While developer Eric Butler’s intentions may have been honorable, his extension has had one very negative effect: it has made sidejacking much, much more prevalent. A year ago, I could be fairly sure that nobody on the local McDonalds’ WiFi hotspot would be trying to hijack my Twitter session. After all, I live in a fairly rural state with a low density of exceptionally computer-literate people. Now, some kid could be playing around with Firesheep.

This reminds me of the “grey hat” security researchers. They usually don’t have malicious intentions, but their methods can sometimes cause more harm than good. That seems to be Firesheep in a nutshell. Butler’s follow-up blog posts even read like those of a grey hat hacker.

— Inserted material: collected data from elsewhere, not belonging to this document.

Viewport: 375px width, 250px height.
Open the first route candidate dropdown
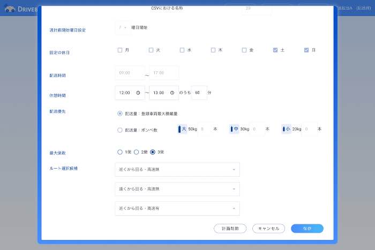click(x=177, y=170)
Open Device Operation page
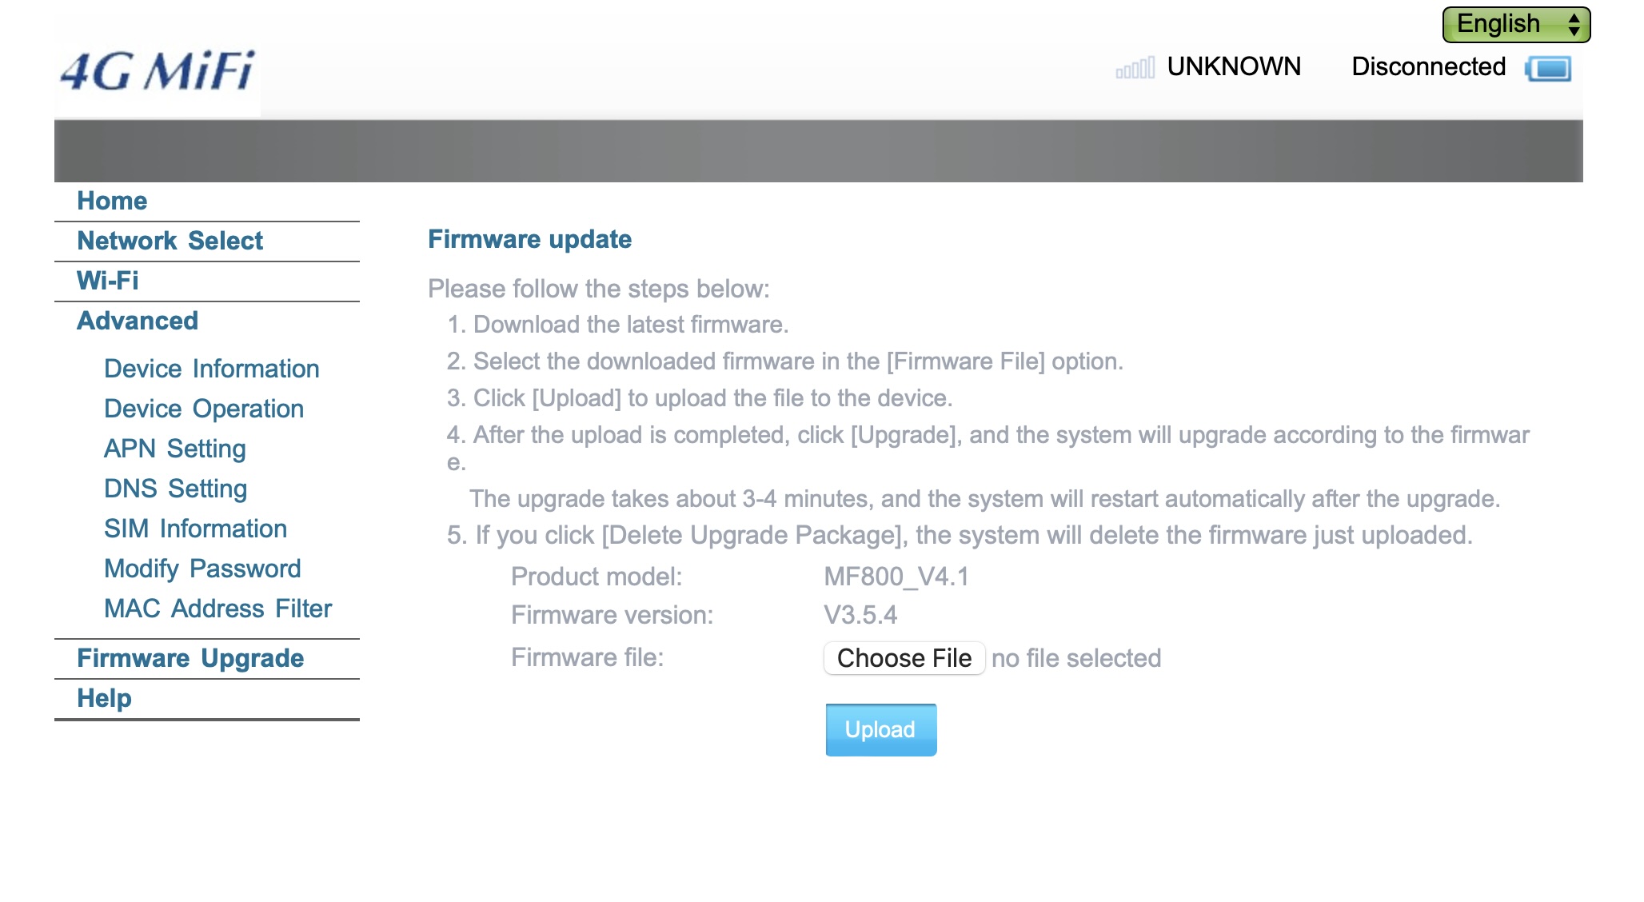Image resolution: width=1644 pixels, height=902 pixels. 204,409
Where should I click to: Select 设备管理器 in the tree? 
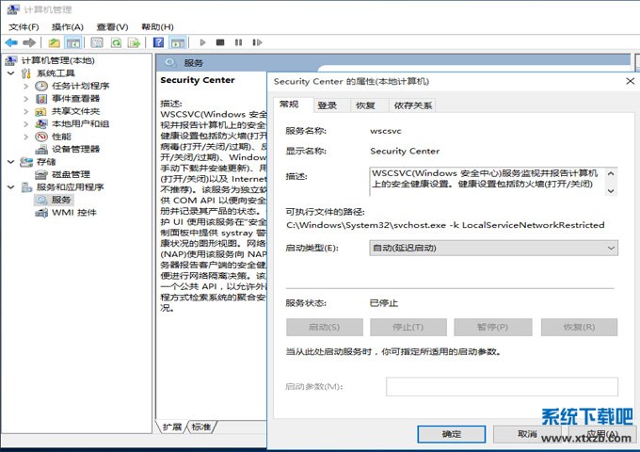pos(75,149)
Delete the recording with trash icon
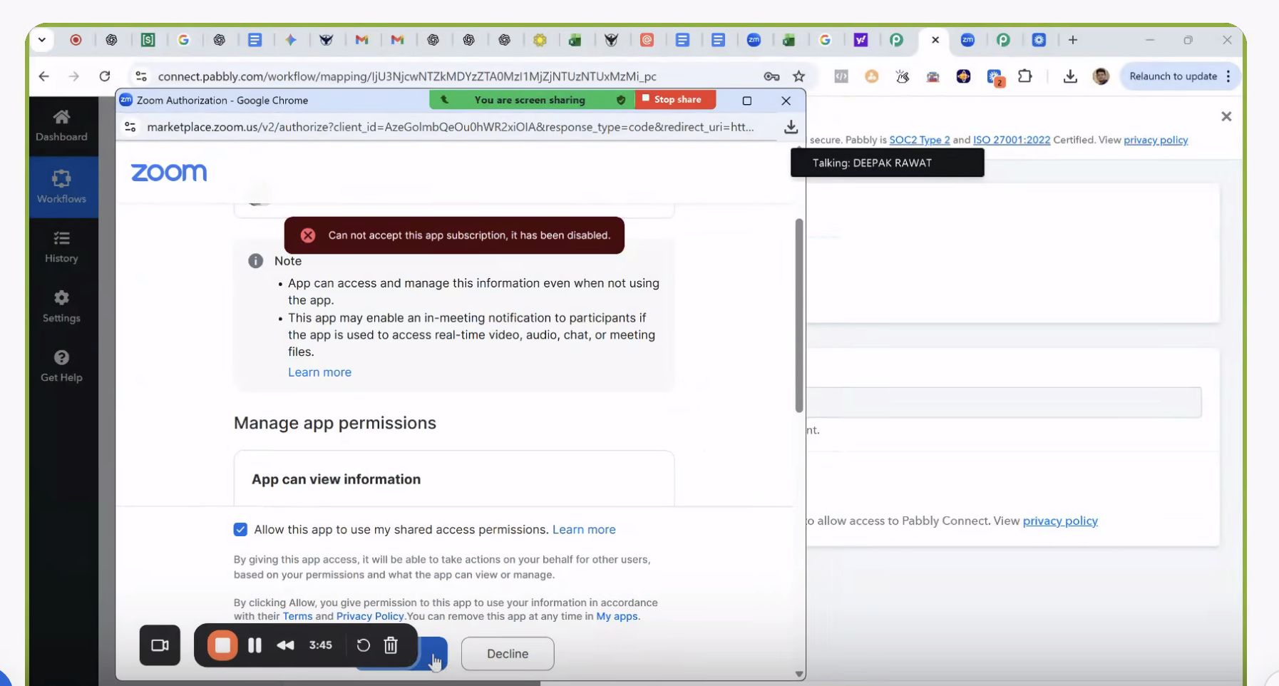1279x686 pixels. pos(391,645)
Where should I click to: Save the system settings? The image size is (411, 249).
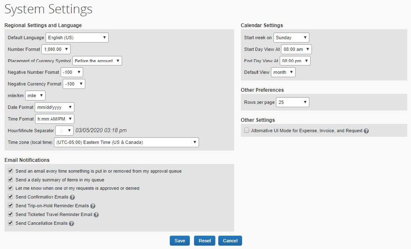point(179,241)
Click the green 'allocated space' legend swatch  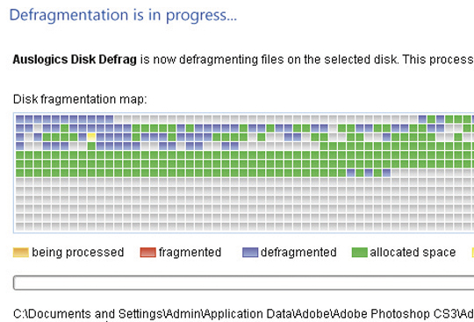359,252
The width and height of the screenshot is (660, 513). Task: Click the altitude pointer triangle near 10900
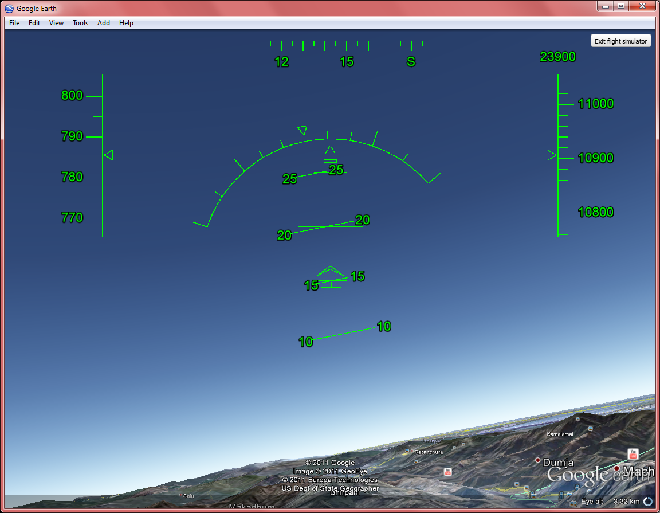pyautogui.click(x=552, y=155)
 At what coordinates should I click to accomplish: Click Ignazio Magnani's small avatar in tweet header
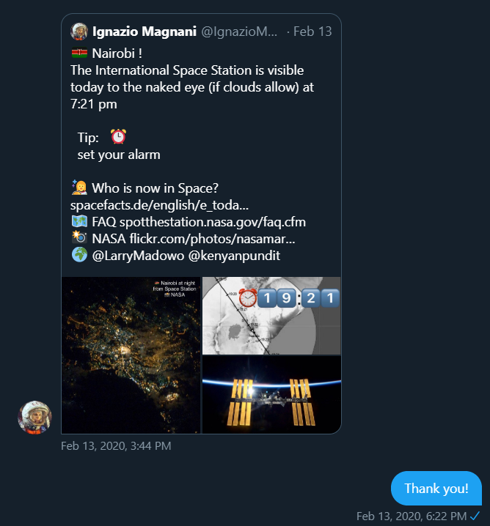pyautogui.click(x=79, y=32)
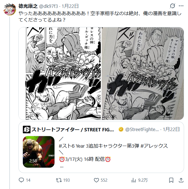Open the 1月22日 tweet timestamp
This screenshot has height=189, width=188.
70,6
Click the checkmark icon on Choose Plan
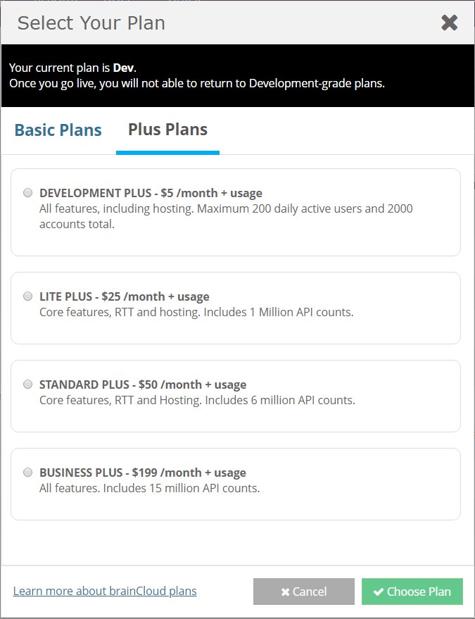 [x=379, y=591]
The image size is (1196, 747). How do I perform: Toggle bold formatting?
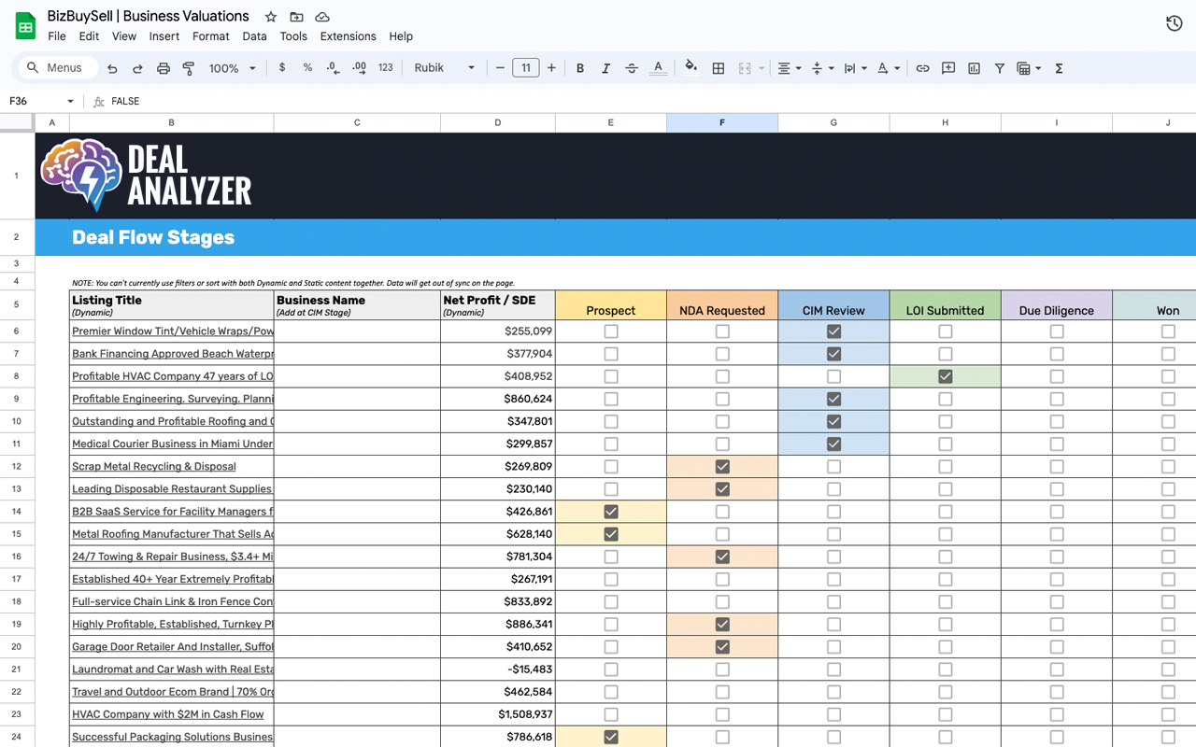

I think Firesheep is the worst kind of way to promote security. It has done far more harm than good. Sidejacking was a fringe thing that you didn’t really have to worry about, except for higher-risk things like banking or checking your email. Now anyone can install a GUI tool and do it without even knowing how it works. This is going beyond enabling script kiddies. It puts cracker tools in the hands of the masses, therefore making sidejacking an actual risk.

WordPress Administration Over SSL

Do you frequently log-in to your WordPress install over public WiFi networks? While it may seem like paranoia to some people, it’s really not a good idea to log into important sites over an unencrypted connection. There’s always a possibility that someone could be packet sniffing. If you run a high-profile blog, you might want to consider acquiring an SSL certificate. (A certificate is a sort of public key used to establish an encrypted connection.) With a certificate, you can log into WordPress with an HTTPS connection. This encrypts traffic between you and your server, making it impossible for anybody to intercept your password while you work from a café.

It’s a bit of a pain to set up SSL, but many web hosts will do it for you. WPWebHost, for instance, will configure SSL for you if you get a certificate. They run around $89/year (I know, what a racket…) from most certificate authorities, and some hosts will charge a small set-up fee. VPS.net, on the other hand, has a deal with Comodo where you can get a free SSL certificate as long as you are hosted by them. You have to set everything up on your own, though.

What do you do once you have a security certificate? There’s a Codex article on the subject. There are a couple of WordPress constants in wp-config.php that you can toggle on to force everything in the /wp-admin directory to be served over HTTPS, the login page most importantly.

You probably won’t ever have to worry about this, unless you run a very large blog or you like to work from a coffee shop across the street from a computer security convention. WordPress.com users are lucky; they can just go to https://wordpress.com/wp-login.php to log in securely.

It’s a Hosting Issue, Not a WordPress One

There has been some misinformation going around about an alleged security vulnerability in WordPress 2.9.2. A bunch of websites were recently compromised, and some people have tried to assign the blame to WordPress. The issue, however, comes from shared web hosts not taking the proper precautions to prevent users from accessing configuration files they shouldn’t have filesystem permissions for.

The exploit, in essence, involves capturing a WordPress blog’s database details from wp-config.php by having a hosting account on the same server, and building malicious script to open files outside of the zone that should be permissible. (Think along the lines of ../../other_users_files/wp-config.php.)

Some misinformed publications are claiming that it’s a WordPress vulnerability stemming from wp-config.php’s plain-text storage of  database passwords…something that every database-using script has to do in order to function. Any reversible encryption scheme is just as easily reversible by someone who can access you filesystem, and the one-way hashing used for users’ passwords doesn’t work in this sort of situation. The file should never be directly accessibly by anyone other than the creator on a properly-configured server.

A new post on the WordPress development blog is attempting to clear-up the misunderstanding.